Assigned task 1: Reproduce the text on streaming payments in Myelin between "- deterministic close" and "built for this.", inclusive.
Assigned task 2: In the text on streaming payments in Myelin, what serves as the mechanism for pre-funded capacity?
Assigned task 3: Summarize the text on streaming payments in Myelin in two sentences.
(Quoted passage begins)
Shape. Bounded session per payer-payee pair. Pre-funded capacity. A continuous stream of micro-payments or micro-receipts. Deterministic close at session end.

Why this fits Myelin

Streaming payments have a very specific shape:

- one payer, one payee (or a small, fixed set)
- many micro-payments (one per second, minute, or hour)
- pre-funded capacity (the payer locks upfront)
- deterministic close (the total at session end is computed)

Myelin handles this naturally:

  • Bounded session — exactly the right shape.
  • Many off-chain updates — the fast path is built for this.
  • Pre-funded capacity — the cell lock at session open is the mechanism.
  • Deterministic close — the close CellTx computes the total.

The combination with Fiber is particularly natural: Fiber does the actual payment routing, Myelin does the session bookkeeping and dispute resolution.
(Quoted passage ends)
(Entries supplied begins)
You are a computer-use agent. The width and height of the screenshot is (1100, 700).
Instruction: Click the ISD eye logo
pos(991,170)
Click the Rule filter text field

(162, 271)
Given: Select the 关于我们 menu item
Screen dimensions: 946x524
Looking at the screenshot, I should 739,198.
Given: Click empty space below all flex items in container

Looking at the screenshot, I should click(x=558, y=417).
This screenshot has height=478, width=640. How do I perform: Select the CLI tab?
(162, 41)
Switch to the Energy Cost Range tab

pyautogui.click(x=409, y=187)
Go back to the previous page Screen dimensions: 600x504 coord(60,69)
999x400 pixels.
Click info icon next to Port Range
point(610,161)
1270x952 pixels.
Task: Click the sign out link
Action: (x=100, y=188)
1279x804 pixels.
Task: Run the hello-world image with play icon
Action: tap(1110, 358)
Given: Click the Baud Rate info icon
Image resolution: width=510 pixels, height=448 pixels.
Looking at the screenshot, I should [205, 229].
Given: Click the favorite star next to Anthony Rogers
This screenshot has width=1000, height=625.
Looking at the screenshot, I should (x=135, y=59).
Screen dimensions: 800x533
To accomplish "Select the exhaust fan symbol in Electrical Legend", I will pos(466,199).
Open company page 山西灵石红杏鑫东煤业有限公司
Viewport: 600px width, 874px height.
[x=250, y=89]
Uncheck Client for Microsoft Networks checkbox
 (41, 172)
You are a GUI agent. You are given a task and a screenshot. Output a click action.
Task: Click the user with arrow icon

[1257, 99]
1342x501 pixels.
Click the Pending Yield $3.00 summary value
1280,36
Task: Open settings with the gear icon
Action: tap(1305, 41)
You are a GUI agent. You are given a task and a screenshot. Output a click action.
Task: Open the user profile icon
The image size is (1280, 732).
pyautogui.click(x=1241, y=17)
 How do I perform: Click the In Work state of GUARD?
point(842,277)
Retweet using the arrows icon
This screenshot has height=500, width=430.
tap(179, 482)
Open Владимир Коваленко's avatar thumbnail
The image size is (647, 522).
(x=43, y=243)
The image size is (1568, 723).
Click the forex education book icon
(Entries supplied ends)
Expected output 1:
- deterministic close (the total at session end is computed)

Myelin handles this naturally:

  • Bounded session — exactly the right shape.
  • Many off-chain updates — the fast path is built for this.

Expected output 2: The cell lock at session open.

Expected output 3: Streaming payments have one payer and one payee (or a small, fixed set), many micro-payments, pre-funded capacity, and a deterministic close. Myelin matches each trait with bounded sessions, a fast path for off-chain updates, a cell lock at session open, and a close CellTx that computes the total, while Fiber handles payment routing and Myelin handles session bookkeeping and dispute resolution.